Pat me disait: “Le problème, c’est quand tu es naturellement talentueux, donc tu ne comprends pas les personnes qui ne comprennent pas. Pour eux c’est naturel, c’est une évidence.” La plupart des maîtres de horsemanship, à l’image de Gary Hunt, étaient durs avec leur élèves. Il fallait être naturellement talentueux pour travailler avec eux. Pat, lui, s’est cassé la tête pour créer un programme pouvant amener à n’importe quel rêve toute personne de tout niveau, tout âge, et tout niveau d’expériences avec les chevaux avec tout cheval, de tout âge et quel que soit son passé. Il disait: “Dis-moi quel est ton rêve?” C’est un programme pour réaliser son rêve et qui donne de premiers résultats immédiats, ce qui m’a fasciné.
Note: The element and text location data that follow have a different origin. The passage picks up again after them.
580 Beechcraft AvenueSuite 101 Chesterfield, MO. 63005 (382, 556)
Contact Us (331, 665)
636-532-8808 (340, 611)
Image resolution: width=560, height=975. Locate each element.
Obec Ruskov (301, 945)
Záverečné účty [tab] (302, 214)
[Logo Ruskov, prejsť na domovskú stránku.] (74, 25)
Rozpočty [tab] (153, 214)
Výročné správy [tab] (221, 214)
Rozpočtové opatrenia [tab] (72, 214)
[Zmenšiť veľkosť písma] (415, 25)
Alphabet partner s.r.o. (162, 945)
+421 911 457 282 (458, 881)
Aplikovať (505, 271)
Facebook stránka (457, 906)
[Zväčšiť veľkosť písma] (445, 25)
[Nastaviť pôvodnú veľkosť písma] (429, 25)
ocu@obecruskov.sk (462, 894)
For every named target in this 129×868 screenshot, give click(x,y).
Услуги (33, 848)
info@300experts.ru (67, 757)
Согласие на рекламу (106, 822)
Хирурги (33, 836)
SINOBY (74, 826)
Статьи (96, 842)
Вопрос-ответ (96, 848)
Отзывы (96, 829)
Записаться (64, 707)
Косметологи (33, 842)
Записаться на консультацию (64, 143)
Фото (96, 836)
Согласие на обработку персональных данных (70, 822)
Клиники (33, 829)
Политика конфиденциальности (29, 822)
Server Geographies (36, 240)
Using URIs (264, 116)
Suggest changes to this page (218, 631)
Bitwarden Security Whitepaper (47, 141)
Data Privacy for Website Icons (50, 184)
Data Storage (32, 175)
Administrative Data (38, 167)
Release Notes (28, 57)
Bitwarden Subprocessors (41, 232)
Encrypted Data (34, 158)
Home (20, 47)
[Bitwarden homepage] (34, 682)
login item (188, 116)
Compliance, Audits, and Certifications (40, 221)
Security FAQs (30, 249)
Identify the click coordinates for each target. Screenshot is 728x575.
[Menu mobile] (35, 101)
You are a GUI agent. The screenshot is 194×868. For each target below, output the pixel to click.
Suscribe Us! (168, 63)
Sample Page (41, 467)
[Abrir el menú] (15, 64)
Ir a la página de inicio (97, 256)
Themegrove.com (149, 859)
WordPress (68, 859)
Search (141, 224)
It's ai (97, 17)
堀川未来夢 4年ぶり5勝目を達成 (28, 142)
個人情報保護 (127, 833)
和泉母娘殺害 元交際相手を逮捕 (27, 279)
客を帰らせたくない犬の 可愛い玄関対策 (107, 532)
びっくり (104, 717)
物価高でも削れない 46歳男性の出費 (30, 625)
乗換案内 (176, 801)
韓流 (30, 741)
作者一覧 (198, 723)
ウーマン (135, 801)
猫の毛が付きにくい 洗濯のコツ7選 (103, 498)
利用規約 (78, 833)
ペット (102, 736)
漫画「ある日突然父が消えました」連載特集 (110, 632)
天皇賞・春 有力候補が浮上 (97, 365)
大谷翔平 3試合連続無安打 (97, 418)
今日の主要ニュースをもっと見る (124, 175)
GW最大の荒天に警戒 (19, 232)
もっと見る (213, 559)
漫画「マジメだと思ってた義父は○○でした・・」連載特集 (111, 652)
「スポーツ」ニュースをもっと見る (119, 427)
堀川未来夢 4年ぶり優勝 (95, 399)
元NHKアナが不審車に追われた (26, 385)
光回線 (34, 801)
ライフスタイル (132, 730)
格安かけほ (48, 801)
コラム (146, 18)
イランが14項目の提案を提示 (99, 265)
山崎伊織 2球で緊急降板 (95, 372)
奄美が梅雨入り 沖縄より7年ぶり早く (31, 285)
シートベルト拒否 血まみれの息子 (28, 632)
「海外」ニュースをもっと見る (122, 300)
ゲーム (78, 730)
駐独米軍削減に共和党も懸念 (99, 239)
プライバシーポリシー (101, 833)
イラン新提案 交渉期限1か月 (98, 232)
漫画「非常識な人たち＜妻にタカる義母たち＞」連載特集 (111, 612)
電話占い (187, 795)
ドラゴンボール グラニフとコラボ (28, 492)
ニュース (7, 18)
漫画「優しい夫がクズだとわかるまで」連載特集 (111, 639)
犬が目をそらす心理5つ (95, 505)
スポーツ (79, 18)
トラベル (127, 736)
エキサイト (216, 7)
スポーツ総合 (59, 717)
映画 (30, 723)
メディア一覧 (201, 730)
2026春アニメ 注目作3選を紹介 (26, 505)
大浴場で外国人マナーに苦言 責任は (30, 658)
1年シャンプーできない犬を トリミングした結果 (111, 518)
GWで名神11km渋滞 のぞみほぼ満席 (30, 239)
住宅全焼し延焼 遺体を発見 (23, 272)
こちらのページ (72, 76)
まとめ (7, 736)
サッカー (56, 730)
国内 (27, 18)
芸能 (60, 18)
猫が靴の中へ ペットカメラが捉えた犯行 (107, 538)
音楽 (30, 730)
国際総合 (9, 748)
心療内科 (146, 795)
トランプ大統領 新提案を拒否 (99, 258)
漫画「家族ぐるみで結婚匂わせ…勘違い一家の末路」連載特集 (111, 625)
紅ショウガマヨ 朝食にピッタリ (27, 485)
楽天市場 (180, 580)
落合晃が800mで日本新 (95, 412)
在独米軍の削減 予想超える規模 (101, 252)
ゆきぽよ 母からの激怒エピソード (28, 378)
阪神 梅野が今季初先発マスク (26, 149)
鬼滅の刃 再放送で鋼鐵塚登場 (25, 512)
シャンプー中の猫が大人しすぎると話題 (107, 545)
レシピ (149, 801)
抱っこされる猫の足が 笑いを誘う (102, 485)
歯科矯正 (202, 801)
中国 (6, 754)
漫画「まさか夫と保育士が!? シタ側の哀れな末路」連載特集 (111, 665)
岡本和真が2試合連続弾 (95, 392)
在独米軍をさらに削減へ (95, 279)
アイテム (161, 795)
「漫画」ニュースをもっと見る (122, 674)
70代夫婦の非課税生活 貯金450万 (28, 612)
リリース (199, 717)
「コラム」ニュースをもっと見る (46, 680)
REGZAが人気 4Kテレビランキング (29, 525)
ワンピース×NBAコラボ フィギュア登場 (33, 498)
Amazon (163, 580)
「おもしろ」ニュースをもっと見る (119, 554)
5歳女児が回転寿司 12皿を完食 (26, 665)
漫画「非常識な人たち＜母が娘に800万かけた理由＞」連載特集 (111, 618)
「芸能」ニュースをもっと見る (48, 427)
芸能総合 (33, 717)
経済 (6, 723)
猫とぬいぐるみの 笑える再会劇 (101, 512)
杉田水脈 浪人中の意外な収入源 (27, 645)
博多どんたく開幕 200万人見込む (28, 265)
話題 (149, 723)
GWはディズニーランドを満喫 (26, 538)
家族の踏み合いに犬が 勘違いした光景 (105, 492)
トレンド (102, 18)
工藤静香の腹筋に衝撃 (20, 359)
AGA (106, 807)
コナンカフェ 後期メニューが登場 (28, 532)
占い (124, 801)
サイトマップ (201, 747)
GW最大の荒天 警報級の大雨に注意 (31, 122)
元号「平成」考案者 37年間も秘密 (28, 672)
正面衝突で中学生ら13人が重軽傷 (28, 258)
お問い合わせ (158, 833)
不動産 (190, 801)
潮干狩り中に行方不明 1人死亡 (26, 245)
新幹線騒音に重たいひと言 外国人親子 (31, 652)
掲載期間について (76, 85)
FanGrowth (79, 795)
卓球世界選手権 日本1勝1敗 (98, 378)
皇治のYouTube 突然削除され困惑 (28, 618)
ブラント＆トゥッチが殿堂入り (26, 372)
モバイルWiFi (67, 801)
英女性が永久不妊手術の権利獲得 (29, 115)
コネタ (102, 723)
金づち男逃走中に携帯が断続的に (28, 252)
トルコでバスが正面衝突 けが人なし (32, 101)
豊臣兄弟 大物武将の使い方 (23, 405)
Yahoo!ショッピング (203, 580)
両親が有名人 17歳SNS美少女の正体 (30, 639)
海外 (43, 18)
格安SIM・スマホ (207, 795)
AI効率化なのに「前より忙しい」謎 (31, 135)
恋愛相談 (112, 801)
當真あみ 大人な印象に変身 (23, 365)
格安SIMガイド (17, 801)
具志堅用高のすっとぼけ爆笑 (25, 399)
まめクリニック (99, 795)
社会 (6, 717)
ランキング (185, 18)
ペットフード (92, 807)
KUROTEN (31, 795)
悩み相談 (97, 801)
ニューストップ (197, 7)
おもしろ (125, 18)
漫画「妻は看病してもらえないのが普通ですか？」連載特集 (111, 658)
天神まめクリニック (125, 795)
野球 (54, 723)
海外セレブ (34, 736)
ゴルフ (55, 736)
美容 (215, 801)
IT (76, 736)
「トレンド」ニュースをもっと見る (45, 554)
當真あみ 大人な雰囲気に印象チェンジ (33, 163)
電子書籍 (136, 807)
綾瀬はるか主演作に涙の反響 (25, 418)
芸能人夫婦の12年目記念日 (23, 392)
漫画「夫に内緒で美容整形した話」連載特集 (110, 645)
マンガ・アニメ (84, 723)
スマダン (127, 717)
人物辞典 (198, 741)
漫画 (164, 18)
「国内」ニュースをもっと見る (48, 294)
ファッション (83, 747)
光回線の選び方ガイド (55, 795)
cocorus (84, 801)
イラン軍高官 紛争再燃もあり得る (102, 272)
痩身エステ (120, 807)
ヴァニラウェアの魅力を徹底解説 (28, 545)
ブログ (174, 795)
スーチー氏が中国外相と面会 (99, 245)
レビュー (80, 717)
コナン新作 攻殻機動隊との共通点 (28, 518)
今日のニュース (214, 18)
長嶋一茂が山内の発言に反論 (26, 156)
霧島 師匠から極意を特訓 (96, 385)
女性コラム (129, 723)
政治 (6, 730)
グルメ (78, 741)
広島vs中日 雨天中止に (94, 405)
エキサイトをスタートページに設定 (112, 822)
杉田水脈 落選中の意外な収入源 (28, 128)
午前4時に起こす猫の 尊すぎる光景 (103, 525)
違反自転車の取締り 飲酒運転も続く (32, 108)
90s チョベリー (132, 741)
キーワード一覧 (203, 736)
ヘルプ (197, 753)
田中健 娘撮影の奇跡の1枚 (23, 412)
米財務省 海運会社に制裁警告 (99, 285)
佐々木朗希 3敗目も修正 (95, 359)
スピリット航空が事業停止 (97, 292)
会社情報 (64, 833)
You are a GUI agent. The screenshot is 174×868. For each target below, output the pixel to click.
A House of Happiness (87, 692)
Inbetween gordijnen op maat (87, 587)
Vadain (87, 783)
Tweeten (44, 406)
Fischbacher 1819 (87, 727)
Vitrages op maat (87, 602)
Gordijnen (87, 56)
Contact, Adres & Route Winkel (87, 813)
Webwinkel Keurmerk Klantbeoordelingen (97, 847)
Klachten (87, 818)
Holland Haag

Après avoir passé mon diplôme pour obtenir ma première étoile, j’ai eu le grand honneur de recevoir le badge et le diplôme de “ horse developpement specialist ” des mains de Pat Parelli. Sur les deux mille cinq cents personnes ont reçu le diplôme dans le monde, dont deux cents encore en activité, je suis le plus jeune mais aussi le seul instructeur à avoir eu une étoile et ce diplôme en même temps. Le fait qu’il me dise “je te fais confiance” en me regardant dans les yeux fut très important pour moi.
“Il ne faut jamais sacrifier ses principes pour atteindre un objectif”
Vers où vous êtes-vous orienté une fois devenu professionnel?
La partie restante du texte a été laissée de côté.